══ DATA SUPPLIED ══

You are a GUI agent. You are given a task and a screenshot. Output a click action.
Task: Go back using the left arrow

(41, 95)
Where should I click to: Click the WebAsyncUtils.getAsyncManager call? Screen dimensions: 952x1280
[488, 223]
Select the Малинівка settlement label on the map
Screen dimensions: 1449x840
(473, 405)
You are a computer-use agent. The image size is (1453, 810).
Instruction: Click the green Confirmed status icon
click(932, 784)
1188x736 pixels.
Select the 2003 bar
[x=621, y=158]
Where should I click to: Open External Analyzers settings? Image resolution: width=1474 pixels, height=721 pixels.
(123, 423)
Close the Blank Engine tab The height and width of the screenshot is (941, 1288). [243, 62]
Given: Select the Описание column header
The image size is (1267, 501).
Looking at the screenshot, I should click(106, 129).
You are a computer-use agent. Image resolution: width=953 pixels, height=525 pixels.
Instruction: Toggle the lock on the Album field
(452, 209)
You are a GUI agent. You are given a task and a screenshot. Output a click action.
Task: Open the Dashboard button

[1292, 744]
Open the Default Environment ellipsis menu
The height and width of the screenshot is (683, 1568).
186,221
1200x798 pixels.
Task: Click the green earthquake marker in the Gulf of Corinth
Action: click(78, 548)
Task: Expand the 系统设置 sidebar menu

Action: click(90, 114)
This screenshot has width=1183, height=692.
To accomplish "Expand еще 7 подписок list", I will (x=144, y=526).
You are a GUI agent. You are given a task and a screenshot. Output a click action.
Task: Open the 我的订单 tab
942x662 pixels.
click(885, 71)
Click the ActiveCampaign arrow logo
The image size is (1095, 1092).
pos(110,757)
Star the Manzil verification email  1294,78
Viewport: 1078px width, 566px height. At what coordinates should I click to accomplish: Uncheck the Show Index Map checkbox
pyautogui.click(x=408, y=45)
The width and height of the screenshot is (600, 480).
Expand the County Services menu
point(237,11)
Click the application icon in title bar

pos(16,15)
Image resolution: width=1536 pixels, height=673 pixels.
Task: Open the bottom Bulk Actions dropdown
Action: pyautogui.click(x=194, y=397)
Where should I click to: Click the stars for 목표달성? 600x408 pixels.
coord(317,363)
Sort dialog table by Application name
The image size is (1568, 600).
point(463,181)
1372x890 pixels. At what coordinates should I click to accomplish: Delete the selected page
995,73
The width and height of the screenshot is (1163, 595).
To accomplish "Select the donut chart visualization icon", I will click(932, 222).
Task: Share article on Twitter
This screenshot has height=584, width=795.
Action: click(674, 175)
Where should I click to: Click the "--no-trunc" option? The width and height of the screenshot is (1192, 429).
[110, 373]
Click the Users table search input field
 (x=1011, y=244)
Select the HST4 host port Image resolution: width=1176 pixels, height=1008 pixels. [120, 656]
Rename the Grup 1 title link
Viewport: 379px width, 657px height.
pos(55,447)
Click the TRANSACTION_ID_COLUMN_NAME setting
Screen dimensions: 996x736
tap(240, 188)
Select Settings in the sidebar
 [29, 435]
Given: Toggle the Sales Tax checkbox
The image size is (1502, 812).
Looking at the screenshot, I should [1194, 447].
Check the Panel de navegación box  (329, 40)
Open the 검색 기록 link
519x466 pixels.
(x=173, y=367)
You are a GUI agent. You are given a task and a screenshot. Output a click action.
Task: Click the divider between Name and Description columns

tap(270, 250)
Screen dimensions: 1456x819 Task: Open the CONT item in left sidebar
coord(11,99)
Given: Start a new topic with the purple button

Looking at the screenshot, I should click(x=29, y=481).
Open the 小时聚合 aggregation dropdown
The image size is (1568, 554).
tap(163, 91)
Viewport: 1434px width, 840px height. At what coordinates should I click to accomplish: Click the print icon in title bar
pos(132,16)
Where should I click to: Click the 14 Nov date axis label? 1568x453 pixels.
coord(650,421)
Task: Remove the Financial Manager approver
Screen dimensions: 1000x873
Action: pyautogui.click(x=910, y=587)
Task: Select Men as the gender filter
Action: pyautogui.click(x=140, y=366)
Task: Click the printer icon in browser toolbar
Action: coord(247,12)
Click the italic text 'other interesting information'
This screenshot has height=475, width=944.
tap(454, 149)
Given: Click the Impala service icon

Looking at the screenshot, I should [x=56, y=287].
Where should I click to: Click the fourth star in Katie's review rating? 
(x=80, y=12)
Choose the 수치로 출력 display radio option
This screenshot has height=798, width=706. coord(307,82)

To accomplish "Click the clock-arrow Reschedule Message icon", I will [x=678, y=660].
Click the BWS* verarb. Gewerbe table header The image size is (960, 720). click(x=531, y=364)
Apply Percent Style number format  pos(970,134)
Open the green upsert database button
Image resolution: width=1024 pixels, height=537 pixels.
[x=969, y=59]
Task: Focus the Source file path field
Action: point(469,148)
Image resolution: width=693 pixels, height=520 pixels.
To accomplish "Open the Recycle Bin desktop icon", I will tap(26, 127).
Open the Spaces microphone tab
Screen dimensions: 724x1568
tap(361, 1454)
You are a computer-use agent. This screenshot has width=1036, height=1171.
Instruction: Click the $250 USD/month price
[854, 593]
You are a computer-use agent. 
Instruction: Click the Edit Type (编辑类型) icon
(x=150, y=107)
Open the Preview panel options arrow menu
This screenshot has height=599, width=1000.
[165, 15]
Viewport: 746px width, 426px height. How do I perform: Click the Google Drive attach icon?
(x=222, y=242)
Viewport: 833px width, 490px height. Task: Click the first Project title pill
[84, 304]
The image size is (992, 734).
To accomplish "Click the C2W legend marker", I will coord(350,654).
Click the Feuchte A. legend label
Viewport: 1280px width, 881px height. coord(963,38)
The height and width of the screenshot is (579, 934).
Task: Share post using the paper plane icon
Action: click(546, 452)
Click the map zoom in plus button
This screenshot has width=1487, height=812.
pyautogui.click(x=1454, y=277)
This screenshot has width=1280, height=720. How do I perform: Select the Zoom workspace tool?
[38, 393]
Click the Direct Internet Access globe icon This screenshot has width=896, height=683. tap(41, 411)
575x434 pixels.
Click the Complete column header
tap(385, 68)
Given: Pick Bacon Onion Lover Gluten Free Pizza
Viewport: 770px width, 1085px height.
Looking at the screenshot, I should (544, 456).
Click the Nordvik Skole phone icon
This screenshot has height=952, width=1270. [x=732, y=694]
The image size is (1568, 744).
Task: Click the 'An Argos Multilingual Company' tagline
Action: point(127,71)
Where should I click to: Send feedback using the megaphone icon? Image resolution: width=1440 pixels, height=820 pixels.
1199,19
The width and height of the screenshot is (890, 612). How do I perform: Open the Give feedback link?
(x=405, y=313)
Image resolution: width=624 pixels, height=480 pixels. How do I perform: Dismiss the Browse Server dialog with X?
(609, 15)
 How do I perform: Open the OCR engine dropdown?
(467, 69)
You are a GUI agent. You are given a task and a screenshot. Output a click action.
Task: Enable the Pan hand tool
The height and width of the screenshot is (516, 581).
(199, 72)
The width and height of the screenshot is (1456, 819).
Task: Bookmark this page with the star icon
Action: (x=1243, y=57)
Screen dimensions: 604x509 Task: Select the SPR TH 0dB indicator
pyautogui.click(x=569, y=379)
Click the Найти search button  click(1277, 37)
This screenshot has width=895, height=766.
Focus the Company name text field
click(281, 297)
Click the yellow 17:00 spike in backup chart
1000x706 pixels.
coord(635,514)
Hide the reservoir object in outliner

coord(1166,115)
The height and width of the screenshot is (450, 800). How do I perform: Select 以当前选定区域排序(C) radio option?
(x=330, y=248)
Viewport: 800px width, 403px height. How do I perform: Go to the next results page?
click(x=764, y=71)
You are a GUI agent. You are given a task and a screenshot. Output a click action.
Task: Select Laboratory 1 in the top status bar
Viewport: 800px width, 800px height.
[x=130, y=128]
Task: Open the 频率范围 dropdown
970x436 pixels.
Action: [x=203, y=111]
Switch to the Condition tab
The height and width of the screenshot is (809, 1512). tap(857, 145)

═══

● SHORT TASK
Starting with the first line of the listing and going on through the line with "Close the Blank", write those lines out again, requests included, but multiply every coordinate in the answers by 1.5 and round each result to a whole number, with halves going up. Leave the numbers in the requests and their format samples unchanged.

● TASK ANSWER
You are a GUI agent. You are given a task and a screenshot. Output a click action.
Task: Go back using the left arrow

(62, 143)
Where should I click to: Click the WebAsyncUtils.getAsyncManager call? Screen dimensions: 952x1280
[732, 335]
Select the Малинівка settlement label on the map
Screen dimensions: 1449x840
(710, 608)
You are a computer-use agent. The image size is (1453, 810).
Instruction: Click the green Confirmed status icon
click(1398, 1176)
1188x736 pixels.
Select the 2003 bar
[x=932, y=237]
Where should I click to: Open External Analyzers settings? Image resolution: width=1474 pixels, height=721 pixels.
(185, 635)
Close the Blank Engine tab The height and width of the screenshot is (941, 1288). [365, 93]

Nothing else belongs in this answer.